Anomaly detection, which is a critical and popular topic in computer vision, aims to detect anomalous samples that are different from the normal (i.e., non-anomalous) ones. The current mainstream methods focus on anomaly detection for images, whereas little attention has been paid to 3D point cloud. In this paper, drawing inspiration from the knowledge transfer ability of teacher-student architecture and the impressive feature extraction capability of recent neural networks, we design a teacher-student structured model for 3D anomaly detection. Specifically, we use feature space alignment, dimension zoom, and max pooling to extract the features of the point cloud and then minimize a multi-scale loss between the feature vectors produced by the teacher and the student networks. Moreover, our method only requires very few normal samples to train the student network due to the teacher-student distillation mechanism. Once trained, the teacher-student network pair can be leveraged jointly to fulfill 3D point cloud anomaly detection based on the calculated anomaly score. For evaluation, we compare our method against the reconstruction-based method on the ShapeNet-Part dataset. The experimental results and ablation studies quantitatively and qualitatively confirm that our model can achieve higher performance compared with the state of the arts in 3D anomaly detection with very few training samples.

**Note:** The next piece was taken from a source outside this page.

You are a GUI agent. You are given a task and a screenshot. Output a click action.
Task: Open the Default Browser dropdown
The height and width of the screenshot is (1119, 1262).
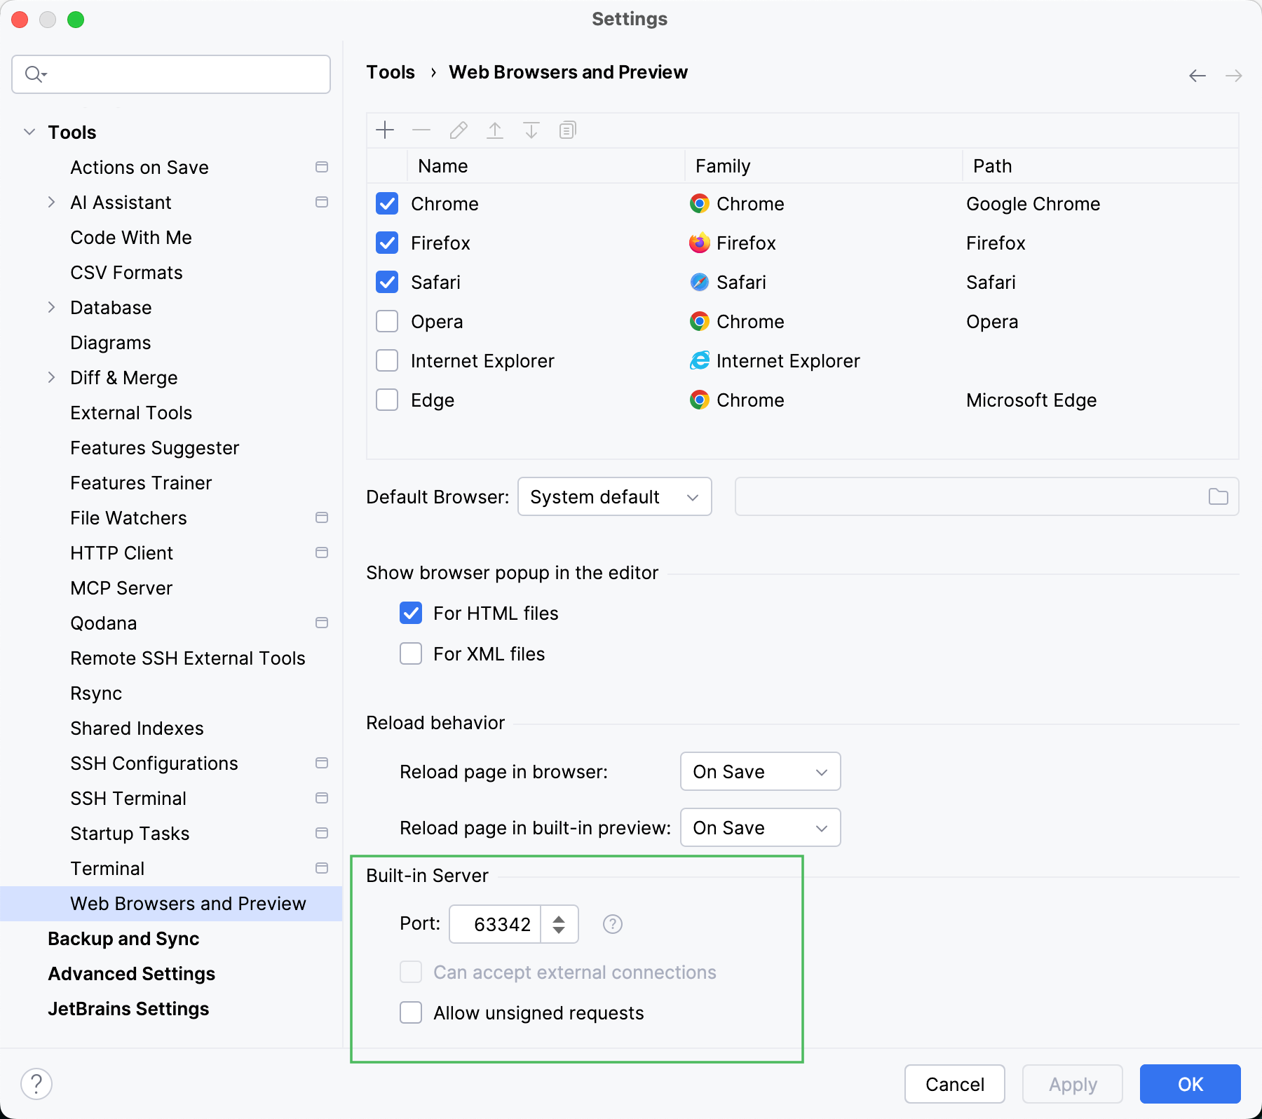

翻译：异常检测是计算机视觉中一项关键且热门的研究课题，旨在识别与正常（即非异常）样本不同的异常样本。当前主流方法主要聚焦于图像的异常检测，而对三维点云的关注较少。本文受师生架构的知识迁移能力以及近期神经网络卓越的特征提取能力启发，设计了一种用于三维异常检测的师生结构模型。具体而言，我们采用特征空间对齐、维度缩放和最大池化来提取点云特征，随后最小化教师网络与学生网络生成的特征向量之间的多尺度损失。此外，得益于师生蒸馏机制，我们的方法仅需极少量正常样本即可训练学生网络。训练完成后，师生网络对可联合用于基于异常分数的三维点云异常检测。为评估性能，我们在ShapeNet-Part数据集上将所提方法与基于重构的方法进行了比较。实验结果与消融研究从定量和定性两个角度证实，在训练样本极少的情况下，我们的模型在三维异常检测任务中能够取得优于现有最先进方法的性能。